### Work required
Render the material from the line that contains "Identify the location of legend-item: 2015." through the line that contains "The height and width of the screenshot is (489, 727).", inclusive, as a Markdown table with the columns Row and Text. Give each line its own numbered row and omit blank lines.

··········

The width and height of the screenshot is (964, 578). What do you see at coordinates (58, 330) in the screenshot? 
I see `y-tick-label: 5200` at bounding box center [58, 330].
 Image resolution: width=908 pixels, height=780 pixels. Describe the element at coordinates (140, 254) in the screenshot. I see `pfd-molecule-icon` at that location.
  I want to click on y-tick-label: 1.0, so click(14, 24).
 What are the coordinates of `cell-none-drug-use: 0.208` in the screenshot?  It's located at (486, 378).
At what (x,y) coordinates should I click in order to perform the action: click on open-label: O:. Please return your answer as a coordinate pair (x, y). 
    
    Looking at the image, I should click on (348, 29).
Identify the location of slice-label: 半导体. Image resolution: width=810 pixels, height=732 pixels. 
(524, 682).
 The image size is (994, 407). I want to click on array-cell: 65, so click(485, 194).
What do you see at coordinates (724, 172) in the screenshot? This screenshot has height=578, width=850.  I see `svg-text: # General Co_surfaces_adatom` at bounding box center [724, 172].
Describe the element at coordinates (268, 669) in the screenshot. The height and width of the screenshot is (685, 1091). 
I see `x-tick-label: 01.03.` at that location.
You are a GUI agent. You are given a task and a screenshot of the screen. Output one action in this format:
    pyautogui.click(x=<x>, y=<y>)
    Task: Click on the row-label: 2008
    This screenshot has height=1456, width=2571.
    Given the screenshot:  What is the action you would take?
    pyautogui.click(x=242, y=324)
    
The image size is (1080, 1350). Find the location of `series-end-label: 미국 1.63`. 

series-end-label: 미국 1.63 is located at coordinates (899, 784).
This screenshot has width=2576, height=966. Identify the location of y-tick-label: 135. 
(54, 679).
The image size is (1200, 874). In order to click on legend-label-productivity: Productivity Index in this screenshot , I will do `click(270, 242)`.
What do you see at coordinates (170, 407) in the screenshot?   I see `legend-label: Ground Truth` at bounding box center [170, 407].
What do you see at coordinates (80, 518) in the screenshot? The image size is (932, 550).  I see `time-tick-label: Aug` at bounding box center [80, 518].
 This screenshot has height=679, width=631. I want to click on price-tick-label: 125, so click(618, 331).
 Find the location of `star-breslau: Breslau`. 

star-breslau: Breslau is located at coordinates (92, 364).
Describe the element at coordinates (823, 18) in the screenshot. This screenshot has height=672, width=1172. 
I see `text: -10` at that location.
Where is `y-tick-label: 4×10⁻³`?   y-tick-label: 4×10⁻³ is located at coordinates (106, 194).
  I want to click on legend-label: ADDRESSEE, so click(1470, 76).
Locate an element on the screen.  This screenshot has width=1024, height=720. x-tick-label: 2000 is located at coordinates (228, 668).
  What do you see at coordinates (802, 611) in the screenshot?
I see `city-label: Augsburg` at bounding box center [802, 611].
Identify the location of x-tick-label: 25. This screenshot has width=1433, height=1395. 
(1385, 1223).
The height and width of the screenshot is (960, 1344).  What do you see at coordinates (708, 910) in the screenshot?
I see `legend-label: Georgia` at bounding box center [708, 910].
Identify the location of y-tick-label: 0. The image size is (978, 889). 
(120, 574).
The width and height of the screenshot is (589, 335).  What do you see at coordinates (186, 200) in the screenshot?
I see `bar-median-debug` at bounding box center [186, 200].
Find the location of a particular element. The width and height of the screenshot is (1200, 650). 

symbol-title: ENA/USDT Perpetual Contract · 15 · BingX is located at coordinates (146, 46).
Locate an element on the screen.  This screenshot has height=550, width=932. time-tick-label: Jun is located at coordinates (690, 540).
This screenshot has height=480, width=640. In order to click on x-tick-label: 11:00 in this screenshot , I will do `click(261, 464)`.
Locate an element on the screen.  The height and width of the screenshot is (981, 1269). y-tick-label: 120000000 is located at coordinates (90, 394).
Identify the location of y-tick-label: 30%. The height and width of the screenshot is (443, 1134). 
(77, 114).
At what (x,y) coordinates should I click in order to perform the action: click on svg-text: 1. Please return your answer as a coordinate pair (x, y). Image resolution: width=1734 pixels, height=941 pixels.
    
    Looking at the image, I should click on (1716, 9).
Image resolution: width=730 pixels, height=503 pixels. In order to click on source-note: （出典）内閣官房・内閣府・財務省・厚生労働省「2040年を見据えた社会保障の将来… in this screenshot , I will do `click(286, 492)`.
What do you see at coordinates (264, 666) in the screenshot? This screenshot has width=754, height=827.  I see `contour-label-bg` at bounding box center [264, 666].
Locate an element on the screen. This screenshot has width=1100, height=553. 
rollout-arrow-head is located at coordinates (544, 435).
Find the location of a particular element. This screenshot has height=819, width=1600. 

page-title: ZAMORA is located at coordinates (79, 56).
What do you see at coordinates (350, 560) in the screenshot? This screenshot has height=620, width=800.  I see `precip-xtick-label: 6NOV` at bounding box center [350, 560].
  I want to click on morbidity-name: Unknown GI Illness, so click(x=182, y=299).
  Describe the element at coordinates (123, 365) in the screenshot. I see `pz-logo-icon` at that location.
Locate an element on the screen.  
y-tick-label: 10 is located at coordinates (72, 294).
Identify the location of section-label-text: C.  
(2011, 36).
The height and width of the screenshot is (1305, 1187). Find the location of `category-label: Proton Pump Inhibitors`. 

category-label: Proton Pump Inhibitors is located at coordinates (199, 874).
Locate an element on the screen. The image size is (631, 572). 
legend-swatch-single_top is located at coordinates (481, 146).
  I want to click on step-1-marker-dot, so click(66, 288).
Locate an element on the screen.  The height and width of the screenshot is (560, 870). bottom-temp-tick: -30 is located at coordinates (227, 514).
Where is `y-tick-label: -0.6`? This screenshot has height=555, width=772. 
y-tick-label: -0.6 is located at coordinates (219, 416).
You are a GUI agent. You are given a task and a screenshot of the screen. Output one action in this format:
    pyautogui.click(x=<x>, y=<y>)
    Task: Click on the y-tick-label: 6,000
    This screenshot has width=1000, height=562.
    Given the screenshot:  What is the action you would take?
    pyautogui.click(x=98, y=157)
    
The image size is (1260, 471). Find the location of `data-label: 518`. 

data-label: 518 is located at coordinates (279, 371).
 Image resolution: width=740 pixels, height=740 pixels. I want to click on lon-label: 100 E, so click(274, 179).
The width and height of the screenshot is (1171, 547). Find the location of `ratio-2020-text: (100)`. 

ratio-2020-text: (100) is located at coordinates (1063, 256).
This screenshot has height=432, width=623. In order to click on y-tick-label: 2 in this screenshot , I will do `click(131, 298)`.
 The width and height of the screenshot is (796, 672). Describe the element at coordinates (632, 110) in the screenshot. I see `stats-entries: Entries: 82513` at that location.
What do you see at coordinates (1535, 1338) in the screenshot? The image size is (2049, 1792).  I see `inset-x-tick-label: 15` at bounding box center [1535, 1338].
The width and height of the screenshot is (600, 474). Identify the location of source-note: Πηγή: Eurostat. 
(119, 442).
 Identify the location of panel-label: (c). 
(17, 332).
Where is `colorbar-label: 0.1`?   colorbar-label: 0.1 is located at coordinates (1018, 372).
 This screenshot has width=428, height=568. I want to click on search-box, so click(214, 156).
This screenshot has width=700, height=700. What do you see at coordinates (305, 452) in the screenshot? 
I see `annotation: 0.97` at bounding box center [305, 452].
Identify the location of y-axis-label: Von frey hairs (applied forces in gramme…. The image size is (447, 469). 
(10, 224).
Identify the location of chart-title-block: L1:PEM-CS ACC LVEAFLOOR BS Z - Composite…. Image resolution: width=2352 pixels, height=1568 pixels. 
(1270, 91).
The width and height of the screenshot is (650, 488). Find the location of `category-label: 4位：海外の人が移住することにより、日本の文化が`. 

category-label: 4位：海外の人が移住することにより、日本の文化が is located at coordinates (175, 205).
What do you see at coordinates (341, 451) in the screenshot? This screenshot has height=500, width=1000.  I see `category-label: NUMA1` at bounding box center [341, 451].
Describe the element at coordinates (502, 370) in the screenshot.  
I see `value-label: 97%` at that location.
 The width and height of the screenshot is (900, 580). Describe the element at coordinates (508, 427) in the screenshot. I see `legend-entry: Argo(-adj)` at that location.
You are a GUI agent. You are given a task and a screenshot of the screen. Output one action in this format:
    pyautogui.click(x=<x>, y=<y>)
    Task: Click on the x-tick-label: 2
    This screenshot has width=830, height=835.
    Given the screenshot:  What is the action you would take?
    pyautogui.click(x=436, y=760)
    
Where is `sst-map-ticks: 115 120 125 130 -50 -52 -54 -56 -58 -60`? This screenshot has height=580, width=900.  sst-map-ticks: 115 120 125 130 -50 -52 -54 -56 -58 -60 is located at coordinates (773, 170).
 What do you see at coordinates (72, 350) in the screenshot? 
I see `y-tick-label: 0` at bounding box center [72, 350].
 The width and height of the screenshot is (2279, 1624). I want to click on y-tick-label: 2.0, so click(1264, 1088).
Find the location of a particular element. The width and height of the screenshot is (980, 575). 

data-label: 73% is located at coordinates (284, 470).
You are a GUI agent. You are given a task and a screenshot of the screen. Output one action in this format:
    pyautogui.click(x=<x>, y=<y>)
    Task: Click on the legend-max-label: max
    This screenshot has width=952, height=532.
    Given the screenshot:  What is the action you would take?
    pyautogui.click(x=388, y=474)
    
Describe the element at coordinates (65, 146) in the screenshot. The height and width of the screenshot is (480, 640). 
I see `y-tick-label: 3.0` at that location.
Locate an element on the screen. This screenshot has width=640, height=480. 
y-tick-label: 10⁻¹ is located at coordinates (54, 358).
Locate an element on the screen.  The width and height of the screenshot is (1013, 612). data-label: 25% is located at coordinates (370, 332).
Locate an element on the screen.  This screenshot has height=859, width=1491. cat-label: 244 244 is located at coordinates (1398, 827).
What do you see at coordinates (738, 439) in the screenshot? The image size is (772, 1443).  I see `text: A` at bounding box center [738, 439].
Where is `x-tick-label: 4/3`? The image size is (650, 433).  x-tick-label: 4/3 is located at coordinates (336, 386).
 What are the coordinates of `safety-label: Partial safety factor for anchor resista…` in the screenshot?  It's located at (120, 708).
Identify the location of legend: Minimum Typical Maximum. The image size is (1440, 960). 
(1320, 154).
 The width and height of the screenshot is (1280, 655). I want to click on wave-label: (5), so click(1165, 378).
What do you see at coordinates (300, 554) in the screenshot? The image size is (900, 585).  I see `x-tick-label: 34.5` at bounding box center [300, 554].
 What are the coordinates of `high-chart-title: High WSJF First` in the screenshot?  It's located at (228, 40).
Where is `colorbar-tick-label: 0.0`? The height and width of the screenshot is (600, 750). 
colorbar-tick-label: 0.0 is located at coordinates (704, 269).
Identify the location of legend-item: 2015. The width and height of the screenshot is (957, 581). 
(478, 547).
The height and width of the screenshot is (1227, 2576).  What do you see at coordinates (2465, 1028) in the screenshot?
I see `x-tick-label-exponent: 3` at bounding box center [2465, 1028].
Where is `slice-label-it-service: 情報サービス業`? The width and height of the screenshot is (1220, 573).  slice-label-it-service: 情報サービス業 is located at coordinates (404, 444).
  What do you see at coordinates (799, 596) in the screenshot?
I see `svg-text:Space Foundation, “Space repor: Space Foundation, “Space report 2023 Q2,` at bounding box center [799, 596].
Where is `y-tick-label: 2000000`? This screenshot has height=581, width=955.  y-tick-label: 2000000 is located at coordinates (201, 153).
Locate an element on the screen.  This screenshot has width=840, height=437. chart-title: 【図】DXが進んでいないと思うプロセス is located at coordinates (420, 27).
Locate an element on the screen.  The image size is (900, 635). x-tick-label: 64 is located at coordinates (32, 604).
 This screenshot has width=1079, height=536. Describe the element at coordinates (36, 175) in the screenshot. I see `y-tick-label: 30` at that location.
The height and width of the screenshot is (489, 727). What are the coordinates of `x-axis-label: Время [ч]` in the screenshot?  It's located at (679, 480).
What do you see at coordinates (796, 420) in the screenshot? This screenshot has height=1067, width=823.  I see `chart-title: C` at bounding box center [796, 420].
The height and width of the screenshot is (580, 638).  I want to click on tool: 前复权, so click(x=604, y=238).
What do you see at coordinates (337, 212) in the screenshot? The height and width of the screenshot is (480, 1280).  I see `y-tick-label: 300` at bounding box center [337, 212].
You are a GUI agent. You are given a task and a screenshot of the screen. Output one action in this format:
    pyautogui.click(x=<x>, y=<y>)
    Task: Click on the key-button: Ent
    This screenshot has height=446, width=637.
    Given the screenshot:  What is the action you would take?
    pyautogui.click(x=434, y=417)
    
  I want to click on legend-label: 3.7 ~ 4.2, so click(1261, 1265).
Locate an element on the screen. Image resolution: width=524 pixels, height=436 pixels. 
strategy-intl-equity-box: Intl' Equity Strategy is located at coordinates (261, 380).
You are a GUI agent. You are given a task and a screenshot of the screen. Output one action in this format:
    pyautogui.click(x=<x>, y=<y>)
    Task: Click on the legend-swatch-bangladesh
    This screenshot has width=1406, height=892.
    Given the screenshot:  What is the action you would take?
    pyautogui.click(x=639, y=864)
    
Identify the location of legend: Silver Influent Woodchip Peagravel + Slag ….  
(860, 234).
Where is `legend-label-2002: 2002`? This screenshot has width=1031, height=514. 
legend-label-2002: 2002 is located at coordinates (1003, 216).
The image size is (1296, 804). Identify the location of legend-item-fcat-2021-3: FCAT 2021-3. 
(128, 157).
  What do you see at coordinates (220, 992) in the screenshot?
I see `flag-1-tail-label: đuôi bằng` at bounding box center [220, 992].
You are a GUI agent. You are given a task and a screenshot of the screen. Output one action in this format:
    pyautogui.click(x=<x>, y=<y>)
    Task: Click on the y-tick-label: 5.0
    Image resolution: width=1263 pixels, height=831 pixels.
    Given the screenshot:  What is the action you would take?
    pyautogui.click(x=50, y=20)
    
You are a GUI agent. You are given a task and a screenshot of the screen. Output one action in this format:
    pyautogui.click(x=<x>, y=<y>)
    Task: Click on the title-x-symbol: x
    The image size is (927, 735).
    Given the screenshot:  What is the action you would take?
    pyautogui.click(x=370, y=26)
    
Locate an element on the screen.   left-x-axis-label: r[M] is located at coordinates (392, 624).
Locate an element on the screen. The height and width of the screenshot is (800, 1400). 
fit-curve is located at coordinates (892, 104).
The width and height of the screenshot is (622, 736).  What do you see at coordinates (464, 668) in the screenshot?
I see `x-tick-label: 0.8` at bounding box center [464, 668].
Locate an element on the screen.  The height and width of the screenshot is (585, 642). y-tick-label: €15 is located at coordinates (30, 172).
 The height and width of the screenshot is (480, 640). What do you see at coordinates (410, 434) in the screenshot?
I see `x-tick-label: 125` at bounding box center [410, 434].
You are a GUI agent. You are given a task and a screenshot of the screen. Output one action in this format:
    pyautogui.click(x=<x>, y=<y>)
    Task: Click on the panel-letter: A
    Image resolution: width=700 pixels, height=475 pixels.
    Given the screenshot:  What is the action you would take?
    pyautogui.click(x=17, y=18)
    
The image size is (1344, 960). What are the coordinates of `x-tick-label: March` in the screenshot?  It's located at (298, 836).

··········

### Output of the task
| Row | Text |
|---|---|
| 1 | Identify the location of legend-item: 2015. The width and height of the screenshot is (957, 581).  |
| 2 | (478, 547). |
| 3 | The height and width of the screenshot is (1227, 2576).  What do you see at coordinates (2465, 1028) in the screenshot? |
| 4 | I see `x-tick-label-exponent: 3` at bounding box center [2465, 1028]. |
| 5 | Where is `slice-label-it-service: 情報サービス業`? The width and height of the screenshot is (1220, 573).  slice-label-it-service: 情報サービス業 is located at coordinates (404, 444). |
| 6 |   What do you see at coordinates (799, 596) in the screenshot? |
| 7 | I see `svg-text:Space Foundation, “Space repor: Space Foundation, “Space report 2023 Q2,` at bounding box center [799, 596]. |
| 8 | Where is `y-tick-label: 2000000`? This screenshot has height=581, width=955.  y-tick-label: 2000000 is located at coordinates (201, 153). |
| 9 | Locate an element on the screen.  This screenshot has width=840, height=437. chart-title: 【図】DXが進んでいないと思うプロセス is located at coordinates (420, 27). |
| 10 | Locate an element on the screen.  The image size is (900, 635). x-tick-label: 64 is located at coordinates (32, 604). |
| 11 |  This screenshot has width=1079, height=536. Describe the element at coordinates (36, 175) in the screenshot. I see `y-tick-label: 30` at that location. |
| 12 | The height and width of the screenshot is (489, 727). What are the coordinates of `x-axis-label: Время [ч]` in the screenshot?  It's located at (679, 480). |